Das Jahr 2017 in Zahlen

 

Das vergangene Jahr war ein gutes Jahr. Auch wenn der Einsatz das Salz in der Suppe einer Einsatzkraft ist, ist es dennoch ein Gutes Jahr, wenn es wenige gab. Denn dann gab es auch weniger Leid!

Das bedeute aber nicht, dass dann auch weniger getan werden muss. Das sieht man an den geleisteten Dienststunden.


 

 

Alle Mitglieder der Hattinger THW Dienststelle leisteten im vergangenen Jahr im Durchschnitt 298,47 Stunden. Das macht dann bei derzeit 136 Angehörigen genau 26.772,97 absolvierte Dienststunden.

                                                                           


Dies ist für einen Dienststelle die einzügig ist mit nur einer Fachgruppe eine sehr gute Leistung, liegt der Mittelwert im bundesvergleich doch bei 188,9 aller THW Kräfte.

 

Das es einsatzmäßig sehr ruhig, war sieht man an den knapp 900 Einsatzstunden zu denen das THW Hattingen alarmiert wurde. Nicht berücksichtigt sind hier die Einsätze auf freiwilliger Basis als First Responder oder die während des monatlichen Feuerwehr-Bereitschaftsdienstes.

 

Aber immer dann wenn es wenige Einsätze gibt, muss die Übungszeit steigen, um fit zu bleiben. Darum wurden knapp 2000 Stunden an Übungen teilgenommen.

 

24 Helfer besuchten in über 500 Stunden Lehrgänge und dies bundesweit.

 

Die 136 Mitglieder verteilen sich auf 77 Einsatzkräfte, von denen über 50 ihre komplette Einsatzbefähigung haben und 59 Junghelfer in drei Gruppen.

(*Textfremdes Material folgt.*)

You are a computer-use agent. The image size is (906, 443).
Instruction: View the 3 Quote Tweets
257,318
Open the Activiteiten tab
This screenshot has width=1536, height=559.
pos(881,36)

Im vergangenen Jahr konnten wir 26 Neueintritte verzeichnen, somit konnte der Wechsel aus der Jugend in den Technischen Zug (TZ) oder der Austritt gut kompensiert werden. Auch eine gute Grundausbildungsgruppe konnte jetzt im Dezember wieder starten. Auch wenn wir erfahrungsgemäß wissen, dass es nicht alle bis zur Prüfung schaffen werden. Oft ist die Vorstellung dass alles ja einfach ist, leider die falsche. Darum empfehlen wir immer im laufenden Jahr zu beginnen, als Praktikant im TZ, und dann nach dem Jahreswechsel in die Grundausbildung zu gehen.

 

Eine wichtige Kennzahl ist auch der Frauenanteil, denn unsere derzeit 30 weiblichen Mitglieder sollen zeigen, dass technische Hilfe keine Männerdomäne ist. Wir können dank der Jugendarbeit immer mehr Frauen von der Arbeit im THW überzeugen.

 

Zur Ausstattung kann auch einiges berichtet werden. Immerhin konnte das erste Großfahrzeug modernisiert werden. Nun dürfen wir einen Mannschaftslastwagen (MLW) 4 mit 4,5 Tonnen Zuladung zum Einsatz bringen. Dank der Ladebordwand können die großen Tauchpumpen (TP60) nun ohne Probleme transportiert und genutzt werden. Auch der PKW OV unser BMW X3 und das Meldkrad eine Yamaha XT 600 verstärken nun unsern TZ.

Aber nicht nur Fahrzeuge sondern sämtliches Einsatzmaterial konnte teilweise ersetzt oder überholt werden.

 

Auch wenn jetzt das neue Jahr mit der Haushaltssperre begonnen hat ist dennoch eine Tendez stark nach oben zu erkennen. Die Zusammenarbeit der Ortsverbände im EN Kreis wird neu koordiniert und verstärkt, neue Fahrzeuge werden die überalterten ersetzten und die Ausbildung der Einsatzkräfte weiter gestärkt.